«No al traffico pesante in centro a Travedona senza la rotatoria sulla Statale»
Il gruppo di minoranza Agire in Comune guidato da Fabio Pecoroni critica la scelta dell'amministrazione comunale, e invita ad analizzare gli effetti che le modifiche alla circolazione potrebbero avere sulla vita della cittadinanza
A partire da settembre il Comune di Travedona Monate sperimenterà il transito dei mezzi pesanti lungo via Roma e via Vittorio Veneto, in cambio dell’impegno della Provincia a realizzare una rotatoria sulla SS629 in direzione Malgesso, che colleghi la superstrada con la zona industriale.
Una scelta rischiosa secondo Fabio Pecoroni, consigliere di minoranza e capogruppo di Agire in Comune, che invita l’amministrazione a non procedere con le modifiche alla circolazione prima che la rotonda sia completata e a svolgere degli studi approfonditi sulle conseguenze che il traffico dei nuovi veicoli potrebbe provocare per i cittadini.
«Servono certezze, garanzie e confronto coi cittadini»

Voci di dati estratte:

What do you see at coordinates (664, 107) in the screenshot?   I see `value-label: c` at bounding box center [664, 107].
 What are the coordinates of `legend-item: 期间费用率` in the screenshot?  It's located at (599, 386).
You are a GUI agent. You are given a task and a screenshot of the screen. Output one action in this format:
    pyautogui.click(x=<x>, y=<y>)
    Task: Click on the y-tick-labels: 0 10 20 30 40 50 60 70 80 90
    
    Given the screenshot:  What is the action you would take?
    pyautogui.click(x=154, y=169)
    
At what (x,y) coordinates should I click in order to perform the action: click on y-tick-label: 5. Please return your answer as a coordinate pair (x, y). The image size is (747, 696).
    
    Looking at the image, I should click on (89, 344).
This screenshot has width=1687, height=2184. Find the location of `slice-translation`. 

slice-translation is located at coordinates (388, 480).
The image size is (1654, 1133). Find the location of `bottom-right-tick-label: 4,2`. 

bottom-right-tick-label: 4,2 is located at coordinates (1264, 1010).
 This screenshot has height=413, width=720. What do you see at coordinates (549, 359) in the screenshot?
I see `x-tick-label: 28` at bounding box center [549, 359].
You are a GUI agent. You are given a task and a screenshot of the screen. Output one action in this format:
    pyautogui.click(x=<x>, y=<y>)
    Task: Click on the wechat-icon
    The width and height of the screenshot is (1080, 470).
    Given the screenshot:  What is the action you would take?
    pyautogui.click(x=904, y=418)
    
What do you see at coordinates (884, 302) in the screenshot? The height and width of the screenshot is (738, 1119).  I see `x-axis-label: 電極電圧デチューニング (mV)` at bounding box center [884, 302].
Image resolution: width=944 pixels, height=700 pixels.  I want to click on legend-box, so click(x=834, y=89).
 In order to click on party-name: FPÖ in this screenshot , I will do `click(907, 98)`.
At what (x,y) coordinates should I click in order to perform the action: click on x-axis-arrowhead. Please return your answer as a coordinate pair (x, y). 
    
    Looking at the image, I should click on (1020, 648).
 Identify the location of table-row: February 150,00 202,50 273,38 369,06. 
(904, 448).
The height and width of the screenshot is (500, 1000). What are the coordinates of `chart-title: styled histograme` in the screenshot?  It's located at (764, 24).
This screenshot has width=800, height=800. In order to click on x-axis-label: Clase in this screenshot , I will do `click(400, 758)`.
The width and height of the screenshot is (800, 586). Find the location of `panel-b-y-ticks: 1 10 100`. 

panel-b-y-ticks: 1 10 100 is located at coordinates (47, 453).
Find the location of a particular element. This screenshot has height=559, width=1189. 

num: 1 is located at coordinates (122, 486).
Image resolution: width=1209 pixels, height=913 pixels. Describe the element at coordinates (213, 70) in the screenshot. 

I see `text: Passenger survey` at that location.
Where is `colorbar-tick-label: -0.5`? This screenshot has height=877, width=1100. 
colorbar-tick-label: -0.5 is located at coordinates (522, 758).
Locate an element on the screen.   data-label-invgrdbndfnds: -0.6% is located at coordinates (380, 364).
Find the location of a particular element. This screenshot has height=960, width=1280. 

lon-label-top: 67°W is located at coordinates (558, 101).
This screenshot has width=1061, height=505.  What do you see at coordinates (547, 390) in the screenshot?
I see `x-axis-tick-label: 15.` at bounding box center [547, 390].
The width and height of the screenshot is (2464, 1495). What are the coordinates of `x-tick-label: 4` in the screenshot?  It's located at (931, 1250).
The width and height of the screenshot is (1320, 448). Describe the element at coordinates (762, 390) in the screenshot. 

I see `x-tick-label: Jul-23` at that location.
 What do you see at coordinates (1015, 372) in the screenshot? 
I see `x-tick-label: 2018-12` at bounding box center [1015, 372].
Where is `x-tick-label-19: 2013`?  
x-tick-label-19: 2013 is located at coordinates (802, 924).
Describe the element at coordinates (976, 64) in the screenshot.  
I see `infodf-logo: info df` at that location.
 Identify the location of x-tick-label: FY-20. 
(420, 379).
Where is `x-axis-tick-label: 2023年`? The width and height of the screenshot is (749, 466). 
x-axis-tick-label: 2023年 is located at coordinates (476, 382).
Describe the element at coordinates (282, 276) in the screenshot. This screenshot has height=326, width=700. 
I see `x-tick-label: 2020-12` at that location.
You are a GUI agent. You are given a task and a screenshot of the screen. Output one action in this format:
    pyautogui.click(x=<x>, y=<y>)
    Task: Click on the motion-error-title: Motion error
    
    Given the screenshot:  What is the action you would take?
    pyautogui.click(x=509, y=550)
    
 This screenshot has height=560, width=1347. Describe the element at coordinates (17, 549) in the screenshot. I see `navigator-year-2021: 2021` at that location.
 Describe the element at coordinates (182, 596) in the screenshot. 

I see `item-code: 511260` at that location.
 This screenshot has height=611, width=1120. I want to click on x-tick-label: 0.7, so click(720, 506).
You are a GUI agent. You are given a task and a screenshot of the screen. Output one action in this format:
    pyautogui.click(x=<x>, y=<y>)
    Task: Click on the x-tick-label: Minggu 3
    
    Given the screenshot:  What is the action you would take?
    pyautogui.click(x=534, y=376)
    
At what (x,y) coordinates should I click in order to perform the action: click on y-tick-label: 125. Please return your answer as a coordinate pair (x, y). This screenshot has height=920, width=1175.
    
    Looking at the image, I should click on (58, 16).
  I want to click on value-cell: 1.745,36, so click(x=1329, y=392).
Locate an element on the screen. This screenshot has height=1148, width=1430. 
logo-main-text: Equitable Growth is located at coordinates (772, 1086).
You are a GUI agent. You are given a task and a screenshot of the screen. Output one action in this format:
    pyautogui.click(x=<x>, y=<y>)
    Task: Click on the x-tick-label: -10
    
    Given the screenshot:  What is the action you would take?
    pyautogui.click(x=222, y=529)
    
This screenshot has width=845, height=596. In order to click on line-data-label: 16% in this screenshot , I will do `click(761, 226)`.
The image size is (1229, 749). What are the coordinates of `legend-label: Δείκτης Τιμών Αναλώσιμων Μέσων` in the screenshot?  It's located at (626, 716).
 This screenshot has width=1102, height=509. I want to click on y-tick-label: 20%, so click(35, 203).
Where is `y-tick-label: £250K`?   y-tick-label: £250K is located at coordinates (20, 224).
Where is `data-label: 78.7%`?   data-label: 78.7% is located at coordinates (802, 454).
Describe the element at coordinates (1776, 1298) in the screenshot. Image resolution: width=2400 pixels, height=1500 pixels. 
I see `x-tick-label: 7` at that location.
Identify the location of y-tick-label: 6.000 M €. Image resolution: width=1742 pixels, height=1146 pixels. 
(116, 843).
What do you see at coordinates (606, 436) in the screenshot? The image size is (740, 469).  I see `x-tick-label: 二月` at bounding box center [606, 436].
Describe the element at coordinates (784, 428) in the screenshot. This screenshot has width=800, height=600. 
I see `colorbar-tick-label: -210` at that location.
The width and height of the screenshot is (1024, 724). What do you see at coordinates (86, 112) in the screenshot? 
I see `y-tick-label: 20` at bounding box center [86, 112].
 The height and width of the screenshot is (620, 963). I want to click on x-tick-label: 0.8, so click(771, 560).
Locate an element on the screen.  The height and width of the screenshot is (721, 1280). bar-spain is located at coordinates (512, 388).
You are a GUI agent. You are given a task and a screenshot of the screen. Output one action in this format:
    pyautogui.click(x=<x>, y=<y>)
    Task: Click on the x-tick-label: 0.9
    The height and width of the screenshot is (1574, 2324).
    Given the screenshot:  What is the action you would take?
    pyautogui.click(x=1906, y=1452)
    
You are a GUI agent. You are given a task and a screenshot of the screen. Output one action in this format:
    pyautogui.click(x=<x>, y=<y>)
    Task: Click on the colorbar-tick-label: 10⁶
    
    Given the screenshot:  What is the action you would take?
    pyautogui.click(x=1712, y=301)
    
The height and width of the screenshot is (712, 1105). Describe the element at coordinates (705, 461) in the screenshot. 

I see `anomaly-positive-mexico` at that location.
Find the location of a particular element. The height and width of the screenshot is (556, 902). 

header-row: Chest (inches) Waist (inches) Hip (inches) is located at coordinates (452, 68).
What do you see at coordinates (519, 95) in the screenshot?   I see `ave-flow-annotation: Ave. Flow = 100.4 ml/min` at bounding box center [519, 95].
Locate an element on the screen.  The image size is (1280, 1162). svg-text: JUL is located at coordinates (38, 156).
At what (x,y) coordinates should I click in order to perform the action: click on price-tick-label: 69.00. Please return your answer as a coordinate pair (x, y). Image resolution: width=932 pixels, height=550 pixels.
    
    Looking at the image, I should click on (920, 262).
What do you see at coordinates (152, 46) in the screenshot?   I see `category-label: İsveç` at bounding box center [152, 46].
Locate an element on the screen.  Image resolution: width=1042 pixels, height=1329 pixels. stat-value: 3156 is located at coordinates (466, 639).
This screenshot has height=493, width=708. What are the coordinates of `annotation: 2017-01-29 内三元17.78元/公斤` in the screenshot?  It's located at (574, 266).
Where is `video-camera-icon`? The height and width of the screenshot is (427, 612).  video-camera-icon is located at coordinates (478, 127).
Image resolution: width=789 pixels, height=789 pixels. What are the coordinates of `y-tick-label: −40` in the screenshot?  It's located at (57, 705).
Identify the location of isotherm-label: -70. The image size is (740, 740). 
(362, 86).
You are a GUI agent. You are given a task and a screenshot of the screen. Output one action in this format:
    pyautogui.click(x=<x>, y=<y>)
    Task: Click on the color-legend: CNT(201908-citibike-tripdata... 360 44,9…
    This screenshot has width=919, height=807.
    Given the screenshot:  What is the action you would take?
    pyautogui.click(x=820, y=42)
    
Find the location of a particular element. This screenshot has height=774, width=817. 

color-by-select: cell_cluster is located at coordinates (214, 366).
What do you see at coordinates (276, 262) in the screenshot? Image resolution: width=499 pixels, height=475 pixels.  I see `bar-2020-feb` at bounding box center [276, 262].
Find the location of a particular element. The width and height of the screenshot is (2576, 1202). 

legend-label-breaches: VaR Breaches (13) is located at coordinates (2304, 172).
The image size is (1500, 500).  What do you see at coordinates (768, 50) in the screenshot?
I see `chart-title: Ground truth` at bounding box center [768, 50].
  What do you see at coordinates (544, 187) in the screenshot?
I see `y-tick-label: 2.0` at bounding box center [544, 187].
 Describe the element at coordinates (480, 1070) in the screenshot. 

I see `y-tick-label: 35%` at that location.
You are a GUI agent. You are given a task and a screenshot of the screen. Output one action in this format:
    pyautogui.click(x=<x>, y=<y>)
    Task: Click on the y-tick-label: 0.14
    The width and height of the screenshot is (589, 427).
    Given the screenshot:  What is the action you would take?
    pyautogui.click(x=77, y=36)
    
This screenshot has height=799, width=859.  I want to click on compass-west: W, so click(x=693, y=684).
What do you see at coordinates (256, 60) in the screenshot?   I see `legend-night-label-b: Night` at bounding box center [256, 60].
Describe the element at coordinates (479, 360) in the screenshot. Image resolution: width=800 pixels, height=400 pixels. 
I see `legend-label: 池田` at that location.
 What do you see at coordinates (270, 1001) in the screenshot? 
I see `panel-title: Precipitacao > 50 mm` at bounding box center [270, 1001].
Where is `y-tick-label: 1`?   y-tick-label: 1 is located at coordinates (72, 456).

Domande:
A - Nell'articolo sul traffico pesante a Travedona, su quale strada la Provincia si impegna a realizzare la rotatoria?
B - Per favore, prosegui l'articolo sul traffico pesante a Travedona a partire dall'ultima frase riportata.

Risultati in ordine:
A - Sulla SS629, in direzione Malgesso.

B -
Secondo quanto illustrato da Pecoroni, Via Trieste diventerebbe a senso unico verso la piazza del paese con divieto di transito per i mezzi pesanti. Gli autobus provenienti da Comabbio, che oggi percorrono quella via verso Varese, dovrebbero per forza di cose passare dalla piazza, percorrere via Roma e via Veneto appesantendo ulteriormente il traffico.
«Una decisione unilaterale – afferma il capogruppo di Agire in Comune -, priva di un’analisi oggettiva e di valutazioni tecniche e sanitarie, che espone l’abitato a rischi strutturali, acustici e ambientali potenzialmente gravi. Riteniamo inaccettabile pensare a una simile “sperimentazione” senza prima avere ottenuto certezze infrastrutturali, garanzie tecniche e un confronto aperto con i cittadini».
A preoccupare Pecoroni non sono solo le dimensioni dei veicoli che potranno circolare lungo via Roma e via Vittorio Veneto, ma anche dubbi sulla capacità delle strade di gestire il nuovo tipo di traffico. «Le strade comunali interessate – aggiunge Pecoroni – non sono progettate per questo tipo di carico e dimensione, con rischi concreti per la viabilità, le abitazioni prospicienti e la sicurezza di pedoni e ciclisti».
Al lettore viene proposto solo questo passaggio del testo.